Qui, tra stoffe di seta e lino, compaiono farfalle, clown, cavalli circensi, gatti, bottiglie, frutti e gelati ripetuti in serie, come se già provasse la grammatica della moltiplicazione visiva che farà la sua fortuna. C’è già l’intuizione seriale, il gioco dell’ironia e della ripetizione, la voglia di trasformare il banale in icona.

Nel 1954 Warhol inizia a disegnare tessuti per la Stehli Silks Corporation, mentre Manhattan diventa la capitale della moda globale. È un periodo di collaborazioni artistiche e commerciali: Picasso, Miró, Dalí creano pattern per le aziende tessili; Warhol entra in quella rete come un giovane talento affamato.

La linea tremante della libertà
Uno degli elementi più affascinanti di questa fase è la cosiddetta “blotted line”, una linea irregolare ottenuta tamponando l’inchiostro fresco con carta assorbente. Un gesto semplice, eppure pieno di poesia: il contorno non è mai netto, ma vibrante, fragile, umano. È la firma inconsapevole di un autore che farà dell’imperfezione un’arte.

“Warhol era un artista che osservava il mondo con la pazienza di chi deve ancora imparare a gridare”
, spiega Biagioli. “Nei suoi tessuti si intravedono già i temi della ripetizione, del consumo e della bellezza effimera. Ma anche una dolcezza che dopo sparirà, inghiottita dal clamore della Pop Art”.

Dalla moda alla leggenda
Attraversando la strada, a Palazzo Gromo Losa, si entra nel Warhol che tutti conoscono: 150 opere provenienti da collezioni private ricostruiscono l’universo della Factory, le serigrafie di Marilyn, Mao, i Flowers, Mickey Mouse e le lattine Campbell’s. Ma anche le copertine di dischi, con quella banana che diventa manifesto del rock o la cerniera dei jeans dei Rolling Stones, simbolo di un’epoca che scopriva la libertà e la merce.

L’allestimento curato da Alberto Rossetti e Vincenzo Sanfo mette in dialogo i due Warhol: l’artigiano e il profeta, il disegnatore di tessuti e il costruttore di icone. È come se il visitatore attraversasse un ponte invisibile tra due decenni: gli anni Cinquanta del silenzio e i Sessanta del rumore.

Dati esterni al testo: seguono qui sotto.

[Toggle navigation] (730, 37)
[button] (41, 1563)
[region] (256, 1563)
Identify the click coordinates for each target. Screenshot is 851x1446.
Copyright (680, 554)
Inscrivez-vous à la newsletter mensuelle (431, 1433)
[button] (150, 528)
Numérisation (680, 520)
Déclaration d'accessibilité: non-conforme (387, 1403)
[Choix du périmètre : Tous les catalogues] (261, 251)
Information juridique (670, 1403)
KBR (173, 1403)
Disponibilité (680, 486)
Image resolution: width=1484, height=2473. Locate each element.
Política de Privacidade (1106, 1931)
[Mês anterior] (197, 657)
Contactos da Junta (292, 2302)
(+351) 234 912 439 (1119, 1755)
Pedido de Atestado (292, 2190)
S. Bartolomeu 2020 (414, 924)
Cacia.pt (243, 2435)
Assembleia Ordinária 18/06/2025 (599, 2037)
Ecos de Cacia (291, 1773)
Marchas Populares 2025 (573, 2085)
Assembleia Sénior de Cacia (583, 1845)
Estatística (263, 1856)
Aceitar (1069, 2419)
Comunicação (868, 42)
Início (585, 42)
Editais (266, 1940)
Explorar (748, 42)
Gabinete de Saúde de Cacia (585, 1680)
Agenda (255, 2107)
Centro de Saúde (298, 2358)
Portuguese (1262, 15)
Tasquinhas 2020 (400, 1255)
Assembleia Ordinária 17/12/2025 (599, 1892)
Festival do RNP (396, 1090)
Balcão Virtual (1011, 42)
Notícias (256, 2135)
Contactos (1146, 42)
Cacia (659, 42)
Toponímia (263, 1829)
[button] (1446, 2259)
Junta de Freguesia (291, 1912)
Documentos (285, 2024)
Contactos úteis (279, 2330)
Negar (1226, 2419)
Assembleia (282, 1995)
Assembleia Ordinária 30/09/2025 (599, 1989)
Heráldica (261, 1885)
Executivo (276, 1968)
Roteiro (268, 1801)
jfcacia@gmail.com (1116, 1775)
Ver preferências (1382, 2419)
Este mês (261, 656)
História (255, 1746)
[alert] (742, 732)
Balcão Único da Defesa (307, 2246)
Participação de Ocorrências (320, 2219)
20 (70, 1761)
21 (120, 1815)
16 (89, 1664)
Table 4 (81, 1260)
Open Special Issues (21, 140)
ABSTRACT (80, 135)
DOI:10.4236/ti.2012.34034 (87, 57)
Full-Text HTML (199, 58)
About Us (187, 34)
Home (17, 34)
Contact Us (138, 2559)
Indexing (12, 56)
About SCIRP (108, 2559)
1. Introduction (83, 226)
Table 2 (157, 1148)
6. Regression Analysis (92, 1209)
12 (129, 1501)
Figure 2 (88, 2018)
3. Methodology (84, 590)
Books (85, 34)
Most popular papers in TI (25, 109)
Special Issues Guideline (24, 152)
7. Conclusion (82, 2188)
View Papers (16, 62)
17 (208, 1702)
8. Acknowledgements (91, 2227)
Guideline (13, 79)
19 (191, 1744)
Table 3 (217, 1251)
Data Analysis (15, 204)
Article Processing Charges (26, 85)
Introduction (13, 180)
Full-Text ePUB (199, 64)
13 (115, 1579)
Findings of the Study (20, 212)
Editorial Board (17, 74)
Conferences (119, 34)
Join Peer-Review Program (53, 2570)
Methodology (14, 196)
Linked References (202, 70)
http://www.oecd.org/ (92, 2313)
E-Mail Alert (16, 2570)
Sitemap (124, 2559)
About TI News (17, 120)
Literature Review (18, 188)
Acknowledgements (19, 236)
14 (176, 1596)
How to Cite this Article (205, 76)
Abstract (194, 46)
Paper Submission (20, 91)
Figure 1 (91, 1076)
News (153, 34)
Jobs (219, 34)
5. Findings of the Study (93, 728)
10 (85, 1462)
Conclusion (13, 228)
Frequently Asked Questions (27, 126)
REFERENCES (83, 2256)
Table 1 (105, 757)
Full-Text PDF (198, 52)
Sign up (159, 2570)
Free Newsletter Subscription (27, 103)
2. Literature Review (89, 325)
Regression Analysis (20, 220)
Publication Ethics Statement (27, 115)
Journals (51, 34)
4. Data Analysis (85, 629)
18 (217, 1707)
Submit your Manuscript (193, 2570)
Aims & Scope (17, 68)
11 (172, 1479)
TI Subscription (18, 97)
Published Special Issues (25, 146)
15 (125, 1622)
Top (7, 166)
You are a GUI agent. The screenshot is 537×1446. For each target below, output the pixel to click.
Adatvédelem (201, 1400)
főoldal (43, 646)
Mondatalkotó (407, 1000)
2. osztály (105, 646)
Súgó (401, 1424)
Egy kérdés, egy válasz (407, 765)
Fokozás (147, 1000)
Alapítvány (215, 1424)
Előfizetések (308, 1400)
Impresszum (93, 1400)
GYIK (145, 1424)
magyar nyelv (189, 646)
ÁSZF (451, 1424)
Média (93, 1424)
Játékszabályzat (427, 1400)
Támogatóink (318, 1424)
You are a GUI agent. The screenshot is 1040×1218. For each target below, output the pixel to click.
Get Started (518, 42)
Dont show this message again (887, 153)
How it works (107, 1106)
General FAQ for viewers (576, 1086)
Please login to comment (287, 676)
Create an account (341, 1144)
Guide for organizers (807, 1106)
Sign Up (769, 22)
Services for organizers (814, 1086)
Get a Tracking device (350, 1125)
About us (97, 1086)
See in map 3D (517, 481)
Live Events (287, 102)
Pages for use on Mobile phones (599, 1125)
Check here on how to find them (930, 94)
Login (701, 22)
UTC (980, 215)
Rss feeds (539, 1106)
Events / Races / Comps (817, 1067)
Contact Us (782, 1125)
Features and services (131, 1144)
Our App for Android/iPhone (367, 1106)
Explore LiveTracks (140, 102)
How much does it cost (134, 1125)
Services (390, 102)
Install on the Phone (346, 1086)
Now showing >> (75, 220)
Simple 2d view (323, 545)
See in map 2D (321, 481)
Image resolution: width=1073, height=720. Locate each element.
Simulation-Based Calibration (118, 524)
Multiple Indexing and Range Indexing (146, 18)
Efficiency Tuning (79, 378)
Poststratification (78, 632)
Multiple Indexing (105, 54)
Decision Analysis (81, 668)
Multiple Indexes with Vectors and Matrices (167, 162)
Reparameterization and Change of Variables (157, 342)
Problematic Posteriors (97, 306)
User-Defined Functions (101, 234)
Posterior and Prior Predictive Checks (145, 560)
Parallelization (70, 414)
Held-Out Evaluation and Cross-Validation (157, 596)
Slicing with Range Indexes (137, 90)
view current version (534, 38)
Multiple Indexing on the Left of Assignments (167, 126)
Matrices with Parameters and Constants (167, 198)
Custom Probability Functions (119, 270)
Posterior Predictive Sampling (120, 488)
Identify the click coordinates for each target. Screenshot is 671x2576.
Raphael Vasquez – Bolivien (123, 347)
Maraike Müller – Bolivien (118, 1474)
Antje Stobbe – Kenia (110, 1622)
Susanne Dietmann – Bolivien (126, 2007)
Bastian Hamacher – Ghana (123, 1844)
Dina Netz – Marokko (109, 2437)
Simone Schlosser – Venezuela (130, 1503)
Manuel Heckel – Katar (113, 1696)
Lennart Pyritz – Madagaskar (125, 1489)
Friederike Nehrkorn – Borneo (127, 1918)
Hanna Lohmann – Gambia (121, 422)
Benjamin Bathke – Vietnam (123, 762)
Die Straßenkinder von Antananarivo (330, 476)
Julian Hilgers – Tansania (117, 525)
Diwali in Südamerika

L’Italia nel destino di Warhol

Non poteva mancare una sezione dedicata al rapporto tra Warhol e l’Italia, mediato dai galleristi e collezionisti che lo hanno accolto e amato, a partire da Lucio Amelio. Dopo il terremoto dell’Irpinia del 1980, Amelio lo invita a partecipare al progetto “Terrae Motus”, e Warhol realizza il celebre trittico con la prima pagina de Il Mattino e quel titolo urlato: FATE PRESTO. È l’urlo del dolore e della stampa, il linguaggio della tragedia tradotto nella grammatica della Pop Art.

Il cerchio che si chiude
C’è una malinconia sottile in questa mostra biellese. Guardando i tessuti leggeri con le farfalle e i fiori, si ha la sensazione di vedere Warhol prima che diventasse Warhol, quando ancora la sua arte non era un marchio, ma un modo per sopravvivere. È un Warhol più umano, meno scintillante, più vicino alla stoffa che alla serigrafia.

In fondo, anche la Pop Art nasce da un taglio di forbici, da una cucitura, da un colore steso su un tessuto. Biella, con la sua tradizione industriale e la sua discrezione piemontese, gli rende omaggio nel modo più autentico: restituendogli la sua umiltà artigiana.